Cloning and characterization of the subunits comprising the catalytic core of the Trypanosoma brucei mitochondrial ATP synthase

Abstract

The Trypanosoma brucei mitochondrial F 1-ATPase has been previously isolated and characterized. It is composed of five subunits of molecular weights 55 000, 42 000, 32 000, 22 000, and 17 000 [1]. We have identified the α and β subunits of the T. brucei F 1-ATPase by N-terminal sequence determination together with analysis of cDNA and genomic clones. The genes for both subunits are homologous to the same subunits from other organisms. They contain the Walker A and B boxes of homology and a putative mitochondrial import sequence. The isolated T. brucei α subunit is unusually small at 42 kDa. The α cDNA clone encodes a protein of predicted size 59 kDa with a mitochondrial import presequence at the N-terminus. The predicted size was confirmed by expression of a 59 kDa protein from the cDNA clone in vitro. These results suggest that the α subunit may have an unusually large mitochondrial presequence of 159 amino acids.

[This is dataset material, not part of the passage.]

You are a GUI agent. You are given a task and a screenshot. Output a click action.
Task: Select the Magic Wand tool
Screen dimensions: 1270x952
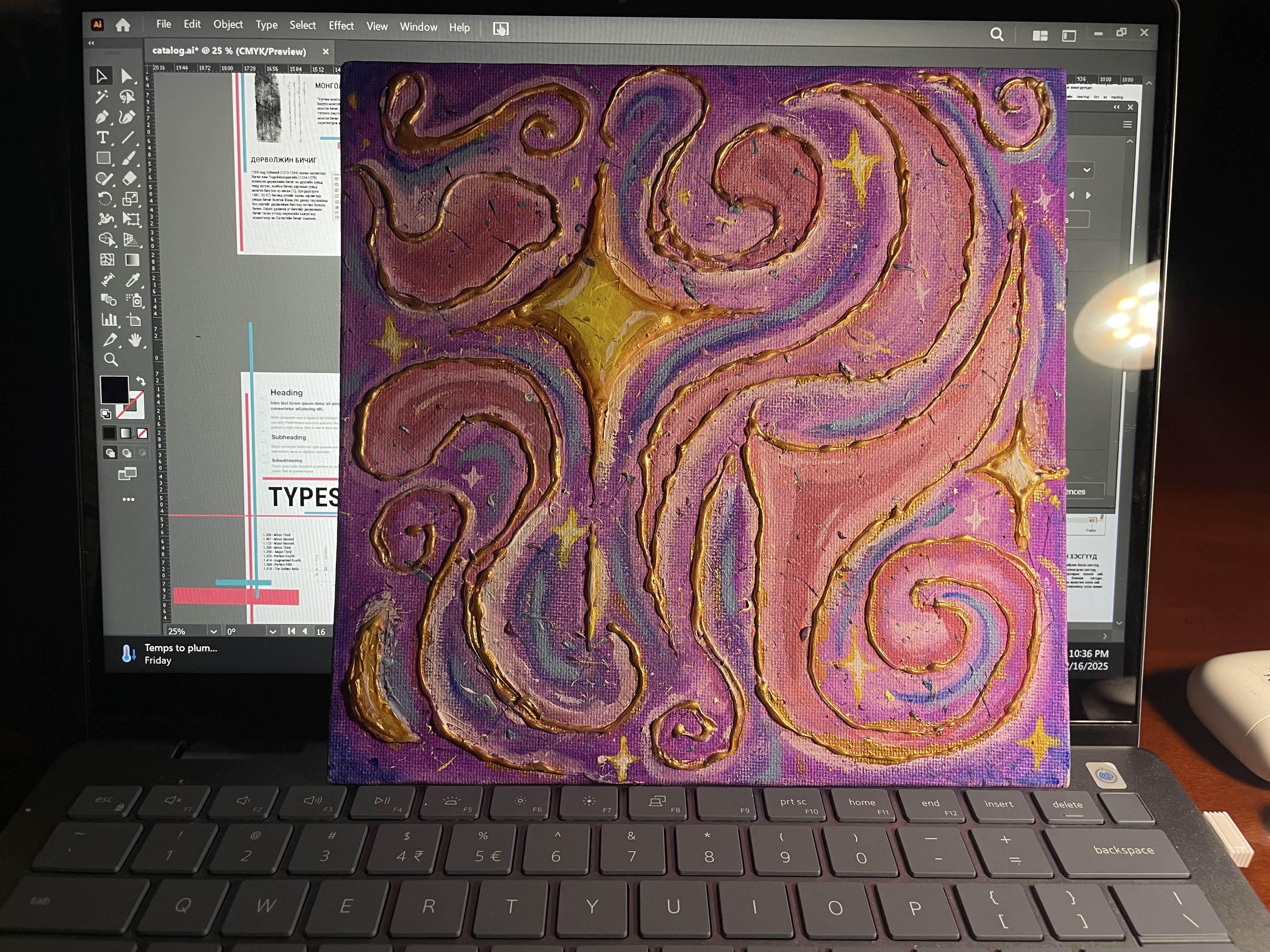tap(102, 96)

In contrast, the estimated size of the native β subunit (55 kDa) correlates well with the size predicted from the cDNA clone, 57 kDa, from which a 21 amino acid presequence has been removed in vivo. The size of the β subunit was confirmed by expression in an in vitro and an Escherichia coli expression system. The purified recombinant β subunit, like the native F 1-ATPase, can be labeled by the photoaffinity nucleotide analogue 8-azido ATP. Binding of the 8-azido ATP probe is best competed by the natural substrate ATP, and is significantly reduced by pretreatment with the inhibitor 7-chloro-4-nitrobenzo-2-oxa-1,3-diazide as has been shown with β subunits of other organisms. The differential binding of this photoaffinity analogue was used to resolve the identities of the α and β subunits of the ATP synthase from T. brucei. These results are in contrast to results previously obtained for a related trypanosomatid Crithidia fasciculata.